The very first element will go into the first bag, without loss of generality.

The very last element must go into an empty bag only, if such is present at that time. Since we start by putting the first element into the first bag, it can only be the second:

(define (two-parts xs)
  (if (or (null? xs) (null? (cdr xs)))
    (list  xs  '())
    (let go ((acc (list  (list (car xs))  '()))     ; the two bags
             (xs  (cdr xs))                         ; the rest of list
             (i   (- (length xs) 1))                ;  and its length
             (z   '()))
      (if (= i 1)                          ; the last element in the list is reached:
        (if (null? (cadr acc))                               ; the 2nd bag is empty:
          (cons  (list  (car acc)  (list (car xs)))          ; add only to the empty 2nd
                 z)                                                     ; otherwise,
          (cons  (list  (cons (car xs) (car acc))  (cadr acc))          ; two solutions, 
                 (cons  (list  (car acc)  (cons (car xs) (cadr acc)))   ; adding to
                        z)))                                    ; either of the two bags;
        (go (list  (cons (car xs) (car acc))  (cadr acc))    ; all solutions after
            (cdr xs)                                         ; adding to the 1st bag
            (- i 1)                                               ;   and then,
            (go (list  (car acc)  (cons (car xs) (cadr acc)))     ;   all solutions
                (cdr xs)                                          ;   after adding
                (- i 1)                                           ;   to the 2nd instead
                z))))))

And that's that!

In writing this I was helped by following this earlier related answer of mine.

Testing:

(two-parts (list 1 2 3))
; => '(((2 1) (3)) ((3 1) (2)) ((1) (3 2)))

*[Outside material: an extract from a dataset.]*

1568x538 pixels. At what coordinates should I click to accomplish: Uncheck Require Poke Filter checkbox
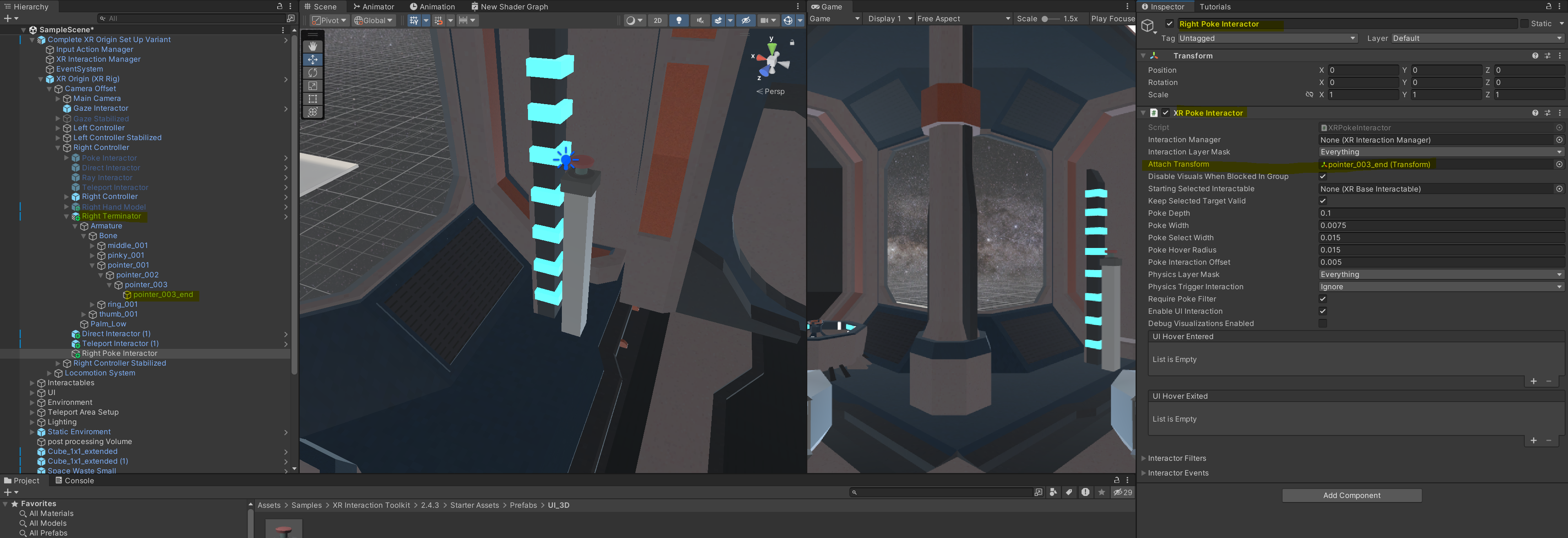(x=1323, y=299)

(two-parts (list 1 2 3 4))
; =>     '(((3 2 1) (4))
;          ((4 2 1) (3))
;          ((2 1) (4 3))
;          ((4 3 1) (2))
;          ((3 1) (4 2))
;          ((4 1) (3 2))
;          ((1) (4 3 2)))

It is possible to reverse the parts before returning, or course; I wanted to keep the code short and clean, without the extraneous details.

edit: The code makes use of a technique by Richard Bird, of replacing (append (g A) (g B)) with (g' A (g' B z)) where (append (g A) y) = (g' A y) and the initial value for z is an empty list.

Another possibility is for the nested call to go to be put behind lambda (as the OP indeed suspected) and activated when the outer call to go finishes its job, making the whole function tail recursive, essentially in CPS style.